Fish and Wildlife Service, Interior.

ACTION:

Notice of availability.

SUMMARY:

CPH Dos Pueblos Associates, L.L.C., and ARCO Environmental Remediation, L.L.C., (Applicants) have applied to the Fish and Wildlife Service (Service) for Incidental Take Permits (Permits) pursuant to section 10(a)(1)(B) of the Endangered Species Act of 1973, as amended (Act). The proposed Permits would authorize take of the California red-legged frog (Rana aurora draytonii) and the tidewater goby (Eucyclogobius newberryi) incidental to otherwise lawful activities west of Goleta, Santa Barbara County, California. The proposed permit duration is 25 years for CPH Dos Pueblos Associates and 10 years for ARCO Environmental Remediation.Start Printed Page 39524

The application includes: (1) The proposed Habitat Conservation Plan (Plan), which fully describes the proposed project and the measures that the Applicant would undertake to minimize and mitigate anticipated take of the California red-legged frog and tidewater goby, as required in section 10(a)(2)(B) of the Act; and (2) the proposed Implementing Agreement. The Service also announces the availability of an Environmental Assessment for the permit application.

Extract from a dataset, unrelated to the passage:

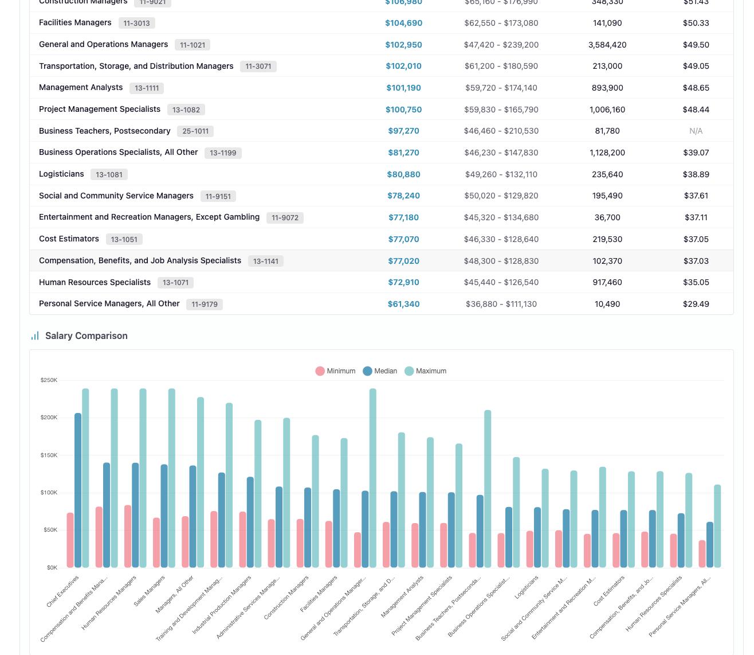Open Human Resources Specialists in the table
Viewport: 754px width, 655px height.
tap(95, 282)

This notice is provided to section 10(a) of the Act and National Environmental Policy Act regulations (40 CFR 1506.6). The Plan, Implementing Agreement, and the Environmental Assessment are available for review and comment by other agencies and the public. All comments received, including names and addresses, will become part of the public record and will be available for review pursuant to section 10(c) of the Act.

DATES:

Written comments must be received no later than October 1, 2001.

ADDRESSES:

Written comments should be addressed to Diane Noda, Field Supervisor, Ventura Fish and Wildlife Office, 2493 Portola Road, Ventura, California 93003. Comments may also be sent by facsimile to (805) 644-3958.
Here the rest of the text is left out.